• Extract:
## BEGIN

So how did Nina come to be a transplanted Texan?

After Alfredo's murder, Nina's maternal grandmother became ill with a heart condition. Amanda took her to Houston for treatment.

"That's how my mother discovered this place called Texas," says Nina, who stayed in California to sell her father's travel agency. "This was 1989. The price of oil was very low. People were walking away from their homes. She had this vision that our family could create a better life here in Texas."

Nina begged her mother to go to college. "She said, 'You can go to college as long as you stay close to home.' "

Nina enrolled in Southwest Texas State (now Texas State) University in San Marcos.

"LA girl dropped in a tiny little college town," she says. "I didn't know a soul there, and very few people looked like me. But I've been a risk-taker all my life.

"Fast-forward, today, I'm proud to have an endowment in my name there at that small but mighty university."

Vaca was named a distinguished alumna in 2012 - the youngest in university history - a distinction she shares with former President Lyndon Baines Johnson.

As a 25-year-old, she launched Pinnacle in October 1996, bringing in $30,000 by year's end.

## END

• Your tasks:
(a) Can you retype the Nina Vaca passage between "After Alfredo's murder, Nina's" and "all my life.", inclusive?
(b) Using the Nina Vaca passage, answer each of these:
(i) What condition did Nina's maternal grandmother become ill with?
(ii) Which university did Nina enroll in?
(iii) How much did Pinnacle bring in by the end of the year it launched?
The material further down isn't needed for any of this.

• Data block:
## BEGIN

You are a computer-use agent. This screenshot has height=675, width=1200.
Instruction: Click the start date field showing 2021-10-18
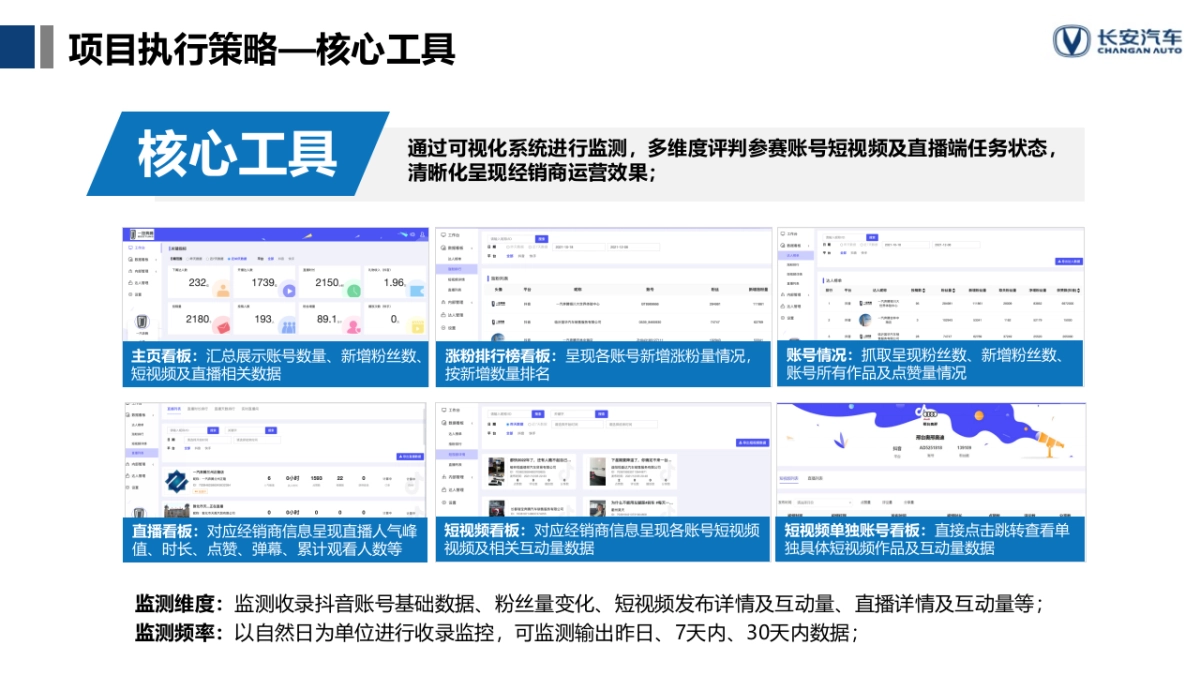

## END

• Exercise answers:
(a)
After Alfredo's murder, Nina's maternal grandmother became ill with a heart condition. Amanda took her to Houston for treatment.

"That's how my mother discovered this place called Texas," says Nina, who stayed in California to sell her father's travel agency. "This was 1989. The price of oil was very low. People were walking away from their homes. She had this vision that our family could create a better life here in Texas."

Nina begged her mother to go to college. "She said, 'You can go to college as long as you stay close to home.' "

Nina enrolled in Southwest Texas State (now Texas State) University in San Marcos.

"LA girl dropped in a tiny little college town," she says. "I didn't know a soul there, and very few people looked like me. But I've been a risk-taker all my life.

(b)
(i) A heart condition.
(ii) Southwest Texas State (now Texas State) University in San Marcos.
(iii) $30,000.